DCOPs and bandits: exploration and exploitation in decentralised coordination

Real life coordination problems are characterised by stochasticity and a lack of a priori knowledge about the interactions between agents. However, decentralised constraint optimisation problems (DCOPs), a widely adopted framework for modelling decentralised coordination tasks, assumes perfect knowledge of these factors, thus limiting its practical applicability. To address this shortcoming, we introduce the MAB--DCOP, in which the interactions between agents are modelled by multi-armed bandits (MABs). Unlike canonical DCOPs, a MAB--DCOP is not a single shot optimisation problem.
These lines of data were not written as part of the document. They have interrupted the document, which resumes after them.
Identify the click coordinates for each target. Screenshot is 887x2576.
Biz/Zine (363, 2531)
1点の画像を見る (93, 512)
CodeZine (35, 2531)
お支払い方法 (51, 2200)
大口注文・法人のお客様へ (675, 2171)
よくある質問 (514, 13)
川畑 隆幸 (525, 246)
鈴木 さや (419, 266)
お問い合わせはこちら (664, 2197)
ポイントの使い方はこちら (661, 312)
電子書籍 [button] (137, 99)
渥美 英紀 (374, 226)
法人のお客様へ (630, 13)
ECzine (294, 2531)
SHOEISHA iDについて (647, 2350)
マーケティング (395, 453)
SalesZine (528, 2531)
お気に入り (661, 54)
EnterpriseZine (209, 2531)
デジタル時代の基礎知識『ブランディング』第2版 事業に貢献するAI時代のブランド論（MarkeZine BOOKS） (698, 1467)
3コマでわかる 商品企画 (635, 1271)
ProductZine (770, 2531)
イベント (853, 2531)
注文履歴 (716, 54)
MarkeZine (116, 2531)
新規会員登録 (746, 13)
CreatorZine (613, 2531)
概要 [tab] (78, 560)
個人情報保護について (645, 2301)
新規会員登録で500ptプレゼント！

Rather, it is a sequential one in which agents need to coordinate in order to strike a balance between acquiring knowledge about the a priori unknown and stochastic interactions (exploration), and taking the currently believed optimal joint action (exploitation), so as to maximise the cumulative global utility over a finite time horizon. We propose Heist, the first asymptotically optimal algorithm for coordination under stochasticity and lack of prior knowledge. Heist solves MAB--DCOPs in a decentralised fashion using a generalised distributive law (GDL) message passing phase to find the joint action with the highest upper confidence bound (UCB) on global utility. We demonstrate that Heist outperforms other state of the art techniques from the MAB and DCOP literature by up to 1.5 orders of magnitude on MAB--DCOPs in experimental settings.